REQUIRED TASK —
Copy out every line of the items below verbatim, leaving out the pictures.

INFORMATION SHOWN —

════════

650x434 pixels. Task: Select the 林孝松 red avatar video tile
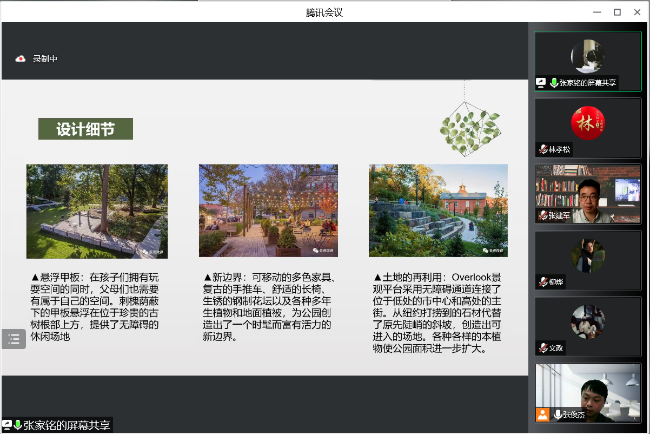[x=587, y=125]
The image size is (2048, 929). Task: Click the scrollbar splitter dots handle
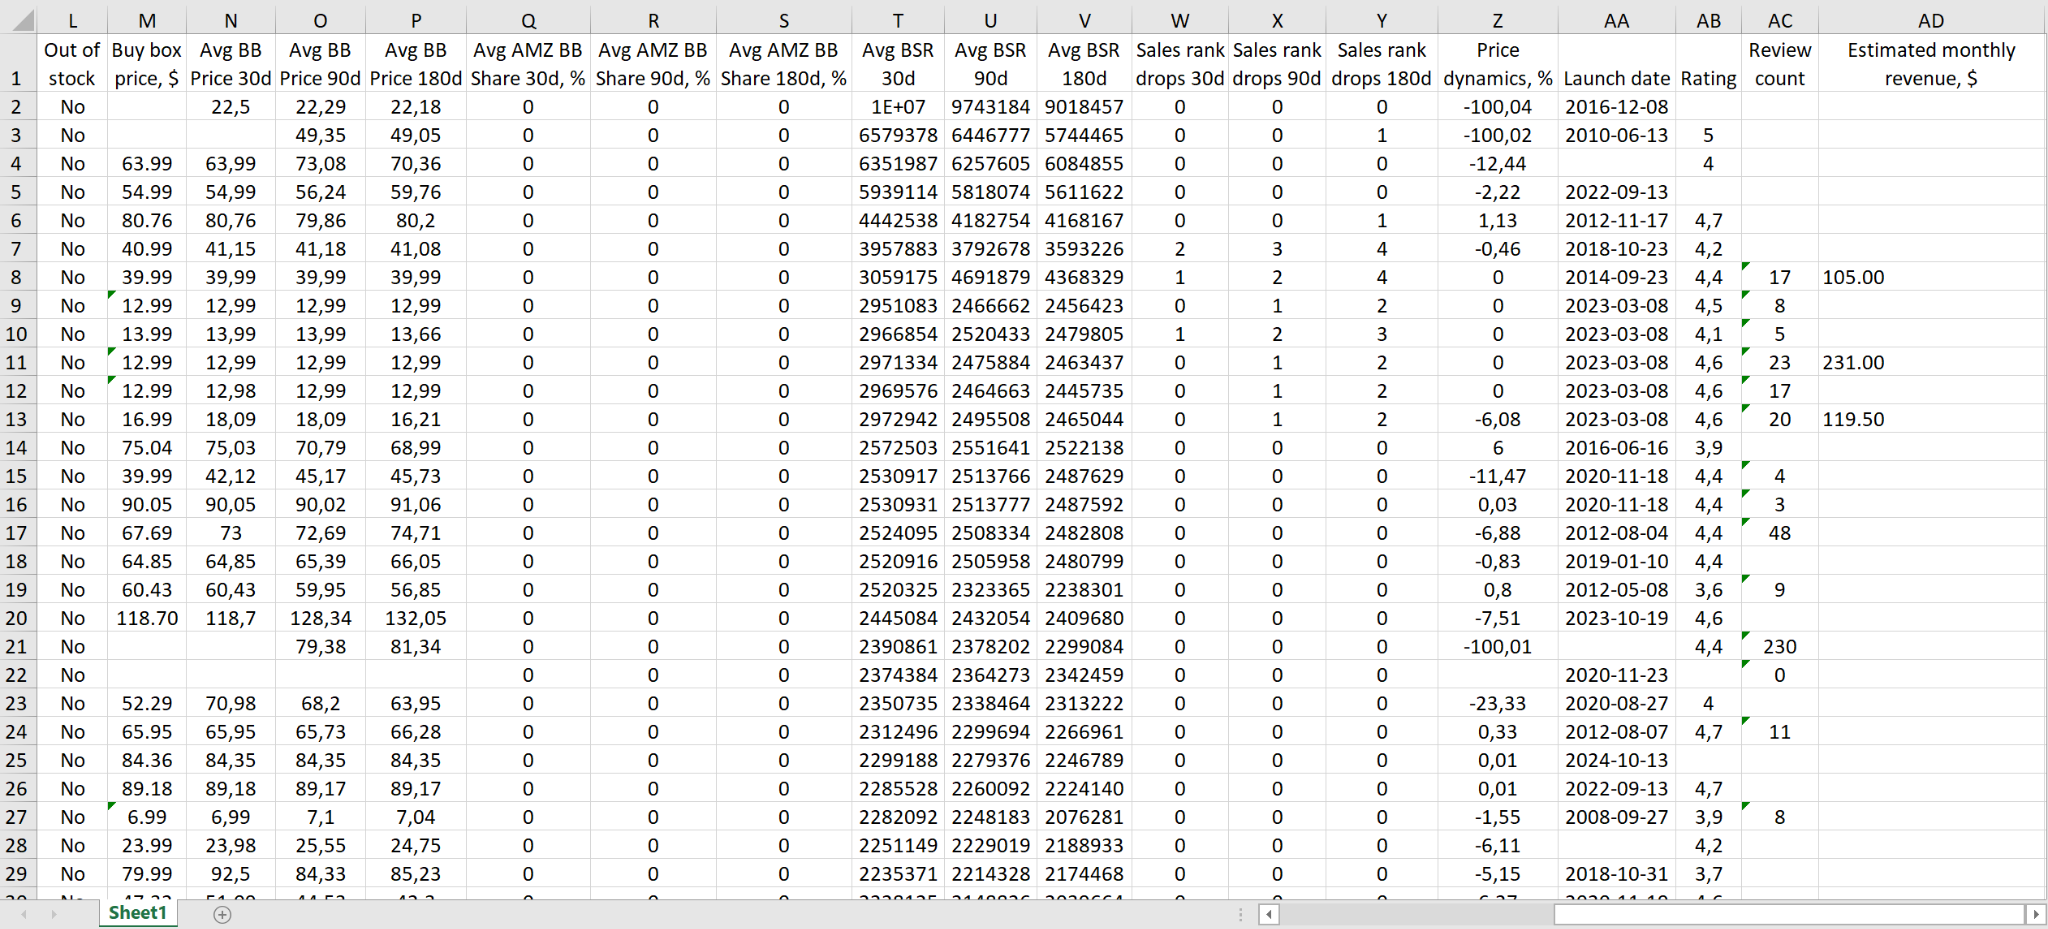tap(1240, 913)
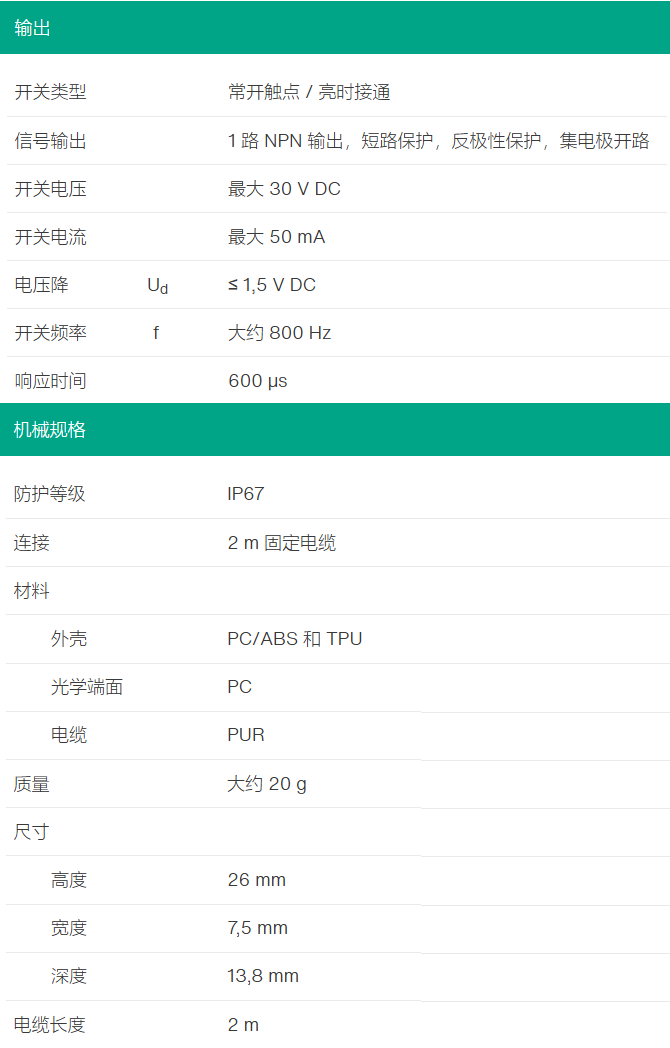Select the 开关类型 row label

point(50,93)

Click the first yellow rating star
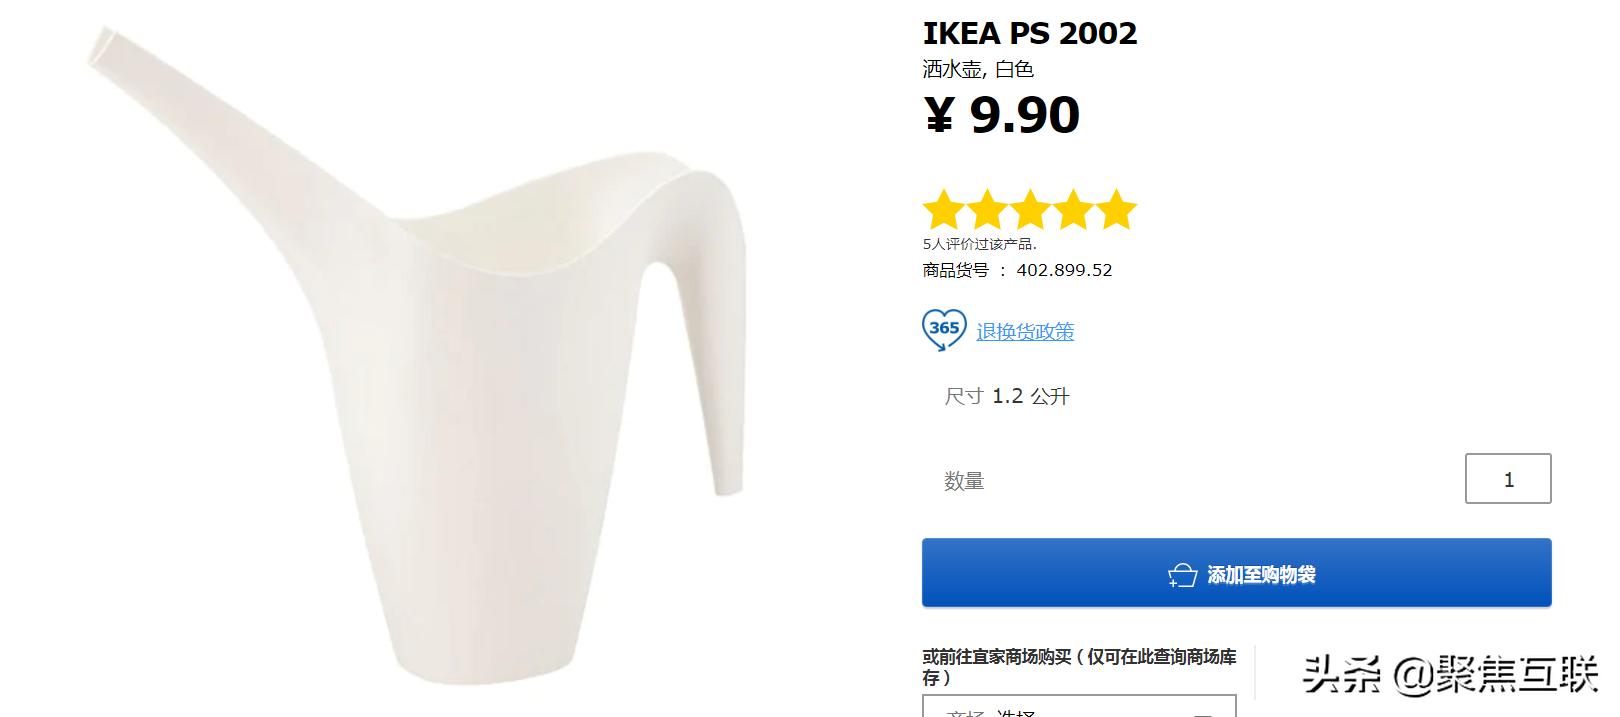(x=942, y=211)
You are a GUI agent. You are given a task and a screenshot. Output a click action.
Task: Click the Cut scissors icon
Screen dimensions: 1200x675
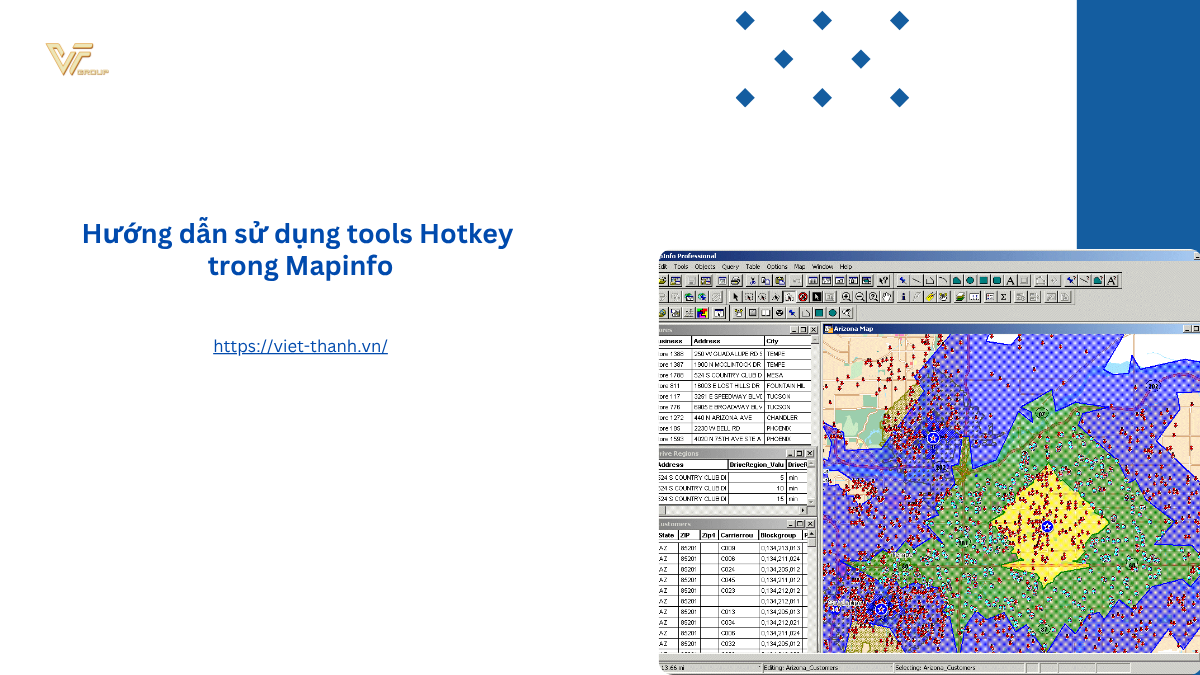pyautogui.click(x=751, y=281)
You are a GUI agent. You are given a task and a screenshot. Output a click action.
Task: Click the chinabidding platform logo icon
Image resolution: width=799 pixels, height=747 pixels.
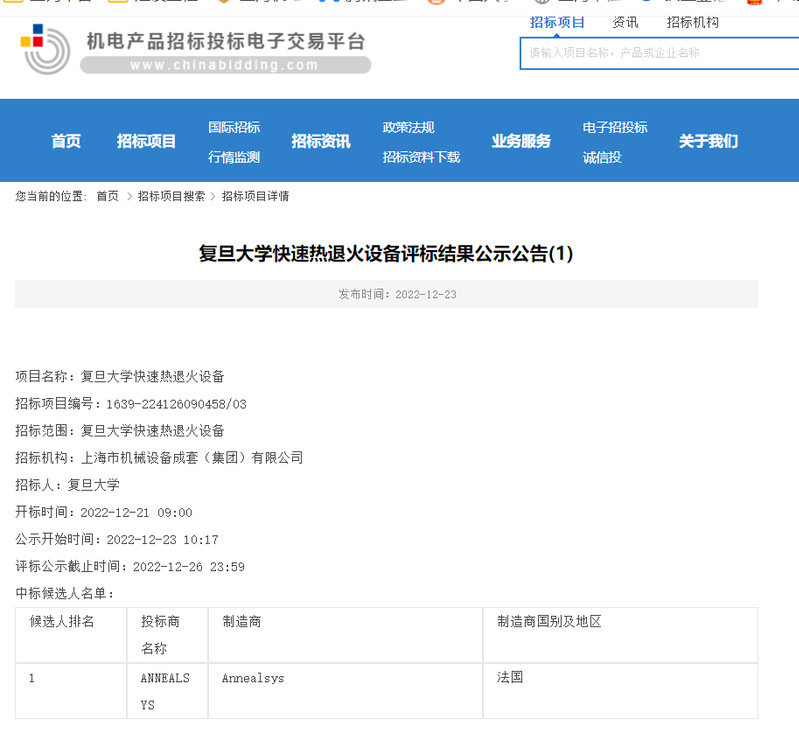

════════

RESULT —
650x434 pixels. Task: Select the 林孝松 red avatar video tile
[x=587, y=125]
The image size is (2048, 929). Task: Click the scrollbar splitter dots handle
tap(1240, 913)
Select the 开关类型 row label

point(50,93)

Click the first yellow rating star
(x=942, y=211)
You are a GUI agent. You are given a task and a screenshot. Output a click action.
Task: Click the Cut scissors icon
Screen dimensions: 1200x675
pyautogui.click(x=751, y=281)
You are a GUI agent. You are given a task and a screenshot. Output a click action.
Task: Click the chinabidding platform logo icon
Image resolution: width=799 pixels, height=747 pixels.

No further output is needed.